AKP deputy returns apartment built for low-income people in eastern Turkish province
TOKİ started the project in 2009 in Tunceli’s Çemişgezek district to enable families with a maximum monthly income of 2,600 Turkish Liras to own houses. DHA PhotoA ruling Justice and Development Party (AKP) deputy and a former local mayor for a district in the eastern province of Tunceli have returned the apartments constructed for low-income families that they had purchased.
Former Çemişgezek Mayor Metin Levent Yıldız said he and AKP Istanbul Deputy Mustafa Ataş had returned the flats built for low-income families by the state-run housing agency (TOKİ).

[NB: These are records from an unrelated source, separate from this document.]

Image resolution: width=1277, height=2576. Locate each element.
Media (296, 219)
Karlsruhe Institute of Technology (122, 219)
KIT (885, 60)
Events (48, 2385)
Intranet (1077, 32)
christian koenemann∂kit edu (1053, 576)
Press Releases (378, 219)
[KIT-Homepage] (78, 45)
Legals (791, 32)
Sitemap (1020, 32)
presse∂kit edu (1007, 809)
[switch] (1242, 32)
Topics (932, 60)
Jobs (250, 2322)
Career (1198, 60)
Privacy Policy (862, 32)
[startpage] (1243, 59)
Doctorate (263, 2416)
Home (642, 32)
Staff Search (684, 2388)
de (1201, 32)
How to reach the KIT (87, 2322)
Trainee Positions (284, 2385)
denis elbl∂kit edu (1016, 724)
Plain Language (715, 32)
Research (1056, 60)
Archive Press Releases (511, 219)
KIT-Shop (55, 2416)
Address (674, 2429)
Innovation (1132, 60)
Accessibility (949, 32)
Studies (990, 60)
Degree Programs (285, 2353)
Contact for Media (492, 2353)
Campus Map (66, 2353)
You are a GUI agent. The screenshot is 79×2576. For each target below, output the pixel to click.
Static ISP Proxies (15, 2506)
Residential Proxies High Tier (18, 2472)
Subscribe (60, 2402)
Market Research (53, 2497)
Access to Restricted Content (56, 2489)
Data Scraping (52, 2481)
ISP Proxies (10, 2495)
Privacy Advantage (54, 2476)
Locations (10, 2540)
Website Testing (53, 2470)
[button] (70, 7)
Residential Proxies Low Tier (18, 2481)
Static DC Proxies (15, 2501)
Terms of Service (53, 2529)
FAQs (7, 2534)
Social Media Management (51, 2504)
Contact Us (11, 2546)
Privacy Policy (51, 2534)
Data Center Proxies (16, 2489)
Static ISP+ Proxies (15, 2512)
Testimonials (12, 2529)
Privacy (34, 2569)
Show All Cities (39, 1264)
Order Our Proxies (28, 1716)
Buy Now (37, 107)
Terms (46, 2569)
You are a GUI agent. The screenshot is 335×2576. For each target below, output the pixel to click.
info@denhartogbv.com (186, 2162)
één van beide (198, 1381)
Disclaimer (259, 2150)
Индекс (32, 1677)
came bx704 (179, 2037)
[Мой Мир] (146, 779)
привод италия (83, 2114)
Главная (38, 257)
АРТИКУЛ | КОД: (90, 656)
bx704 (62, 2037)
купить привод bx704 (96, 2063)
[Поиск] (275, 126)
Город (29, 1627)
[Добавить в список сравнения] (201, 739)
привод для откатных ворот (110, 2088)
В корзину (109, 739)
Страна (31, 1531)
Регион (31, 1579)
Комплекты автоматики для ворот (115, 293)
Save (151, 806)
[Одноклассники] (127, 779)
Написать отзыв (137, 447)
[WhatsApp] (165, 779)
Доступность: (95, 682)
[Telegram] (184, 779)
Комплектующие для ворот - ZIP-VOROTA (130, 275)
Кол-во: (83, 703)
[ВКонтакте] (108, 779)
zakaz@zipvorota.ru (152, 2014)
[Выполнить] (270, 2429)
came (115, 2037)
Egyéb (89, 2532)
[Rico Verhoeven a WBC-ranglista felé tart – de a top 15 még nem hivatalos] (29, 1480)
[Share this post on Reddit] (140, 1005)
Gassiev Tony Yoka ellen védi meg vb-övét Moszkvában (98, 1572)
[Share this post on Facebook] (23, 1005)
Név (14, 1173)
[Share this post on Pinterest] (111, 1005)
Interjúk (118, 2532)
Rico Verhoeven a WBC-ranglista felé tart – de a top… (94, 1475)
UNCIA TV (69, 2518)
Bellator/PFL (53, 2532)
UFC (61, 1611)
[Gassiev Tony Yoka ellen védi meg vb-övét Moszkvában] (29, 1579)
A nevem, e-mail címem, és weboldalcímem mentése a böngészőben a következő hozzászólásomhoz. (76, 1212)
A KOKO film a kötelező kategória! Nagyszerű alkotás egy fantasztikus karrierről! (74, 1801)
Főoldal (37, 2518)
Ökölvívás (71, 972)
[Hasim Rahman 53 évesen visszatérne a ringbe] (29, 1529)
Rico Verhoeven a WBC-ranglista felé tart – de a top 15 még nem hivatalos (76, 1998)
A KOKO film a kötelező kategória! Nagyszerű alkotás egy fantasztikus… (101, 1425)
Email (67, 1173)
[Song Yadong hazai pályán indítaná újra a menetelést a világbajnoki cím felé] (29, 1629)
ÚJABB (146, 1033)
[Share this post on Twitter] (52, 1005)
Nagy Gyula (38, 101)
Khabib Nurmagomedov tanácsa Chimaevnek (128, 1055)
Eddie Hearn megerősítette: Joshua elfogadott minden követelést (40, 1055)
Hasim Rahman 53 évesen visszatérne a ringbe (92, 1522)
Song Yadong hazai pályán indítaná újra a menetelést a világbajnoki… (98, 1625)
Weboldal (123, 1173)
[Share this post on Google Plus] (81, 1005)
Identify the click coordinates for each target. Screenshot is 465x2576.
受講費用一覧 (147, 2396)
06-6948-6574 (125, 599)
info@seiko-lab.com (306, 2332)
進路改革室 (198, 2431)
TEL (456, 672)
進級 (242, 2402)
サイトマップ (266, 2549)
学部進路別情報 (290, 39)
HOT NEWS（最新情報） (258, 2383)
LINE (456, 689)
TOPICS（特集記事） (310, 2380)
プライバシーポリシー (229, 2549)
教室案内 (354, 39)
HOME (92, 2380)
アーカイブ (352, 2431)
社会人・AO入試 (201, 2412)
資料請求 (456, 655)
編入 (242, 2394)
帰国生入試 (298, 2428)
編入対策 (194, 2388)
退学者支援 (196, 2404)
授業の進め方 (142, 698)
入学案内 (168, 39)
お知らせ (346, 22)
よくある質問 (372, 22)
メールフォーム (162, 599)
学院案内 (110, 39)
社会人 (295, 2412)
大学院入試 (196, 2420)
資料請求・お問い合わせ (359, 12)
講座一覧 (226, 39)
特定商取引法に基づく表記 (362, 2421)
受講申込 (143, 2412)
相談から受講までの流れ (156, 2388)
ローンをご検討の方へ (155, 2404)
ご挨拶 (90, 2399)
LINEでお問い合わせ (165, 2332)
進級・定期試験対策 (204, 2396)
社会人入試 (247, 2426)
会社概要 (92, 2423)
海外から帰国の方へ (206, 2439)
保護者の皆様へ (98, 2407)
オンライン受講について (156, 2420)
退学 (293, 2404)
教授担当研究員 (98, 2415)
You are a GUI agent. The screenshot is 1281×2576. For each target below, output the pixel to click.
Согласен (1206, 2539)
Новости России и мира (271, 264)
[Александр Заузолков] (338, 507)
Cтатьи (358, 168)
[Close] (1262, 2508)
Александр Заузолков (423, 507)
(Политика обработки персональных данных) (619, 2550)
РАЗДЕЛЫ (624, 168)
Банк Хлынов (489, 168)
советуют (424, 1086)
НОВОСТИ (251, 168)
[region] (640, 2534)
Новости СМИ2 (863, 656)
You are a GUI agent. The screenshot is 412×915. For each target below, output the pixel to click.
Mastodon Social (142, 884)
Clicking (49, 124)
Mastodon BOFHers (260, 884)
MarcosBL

The returns process has been finalized, as the bank returned the money they had paid for the flats, Anadolu Agency reported.
Ataş, Yıldız, who is also a member of the AKP, and Çemişgezek Business Association head Hıdır Özefe were among the high-income individuals who bought flats built to enable people living in poverty to own a house in the Çemişgezek district.
Ataş and Yıldız then applied to return the flats to TOKİ.
Yıldız said Ataş and he had applied to return the flats on Nov. 14, adding that as the then-mayor of Çemişgezek, he and his team had received the applications for the flats and there had been a low rate of interest on them.
“We told [Ataş] that there should be an ownership opportunity and asked Ataş if he thought likewise. He responded by saying, ‘If it will help Çemişgezek and if TOKİ [houses] will be built, then I will gladly buy [a flat].’ Our deputy was involved in the situation and look at the results,” said Yıldız during a press statement in Çemişgezek.
Ataş claimed to have bought the flat to encourage locals to buy, adding that there were no regulations against deputies buying flats from TOKİ.
“I did not encroach upon or breach anyone’s rights. I am using my legal right as a citizen. I am not stealing,” Ataş said after the incident was reported on Nov. 13.
TOKİ started the project in 2009 in Tunceli’s Çemişgezek district to enable families with a maximum monthly income of 2,600 Turkish Liras to own houses. Applications were made through Çemişgezek Municipality and applicants needed to supply evidence that their income did not exceed the upper limit of 2,600 liras.
It is not clear how Ataş, Yıldız, and Özefe evaded the restriction, but they paid a 6,000-lira advance payment and would have paid the rest of the total, 69,100 liras, over the coming 15 years.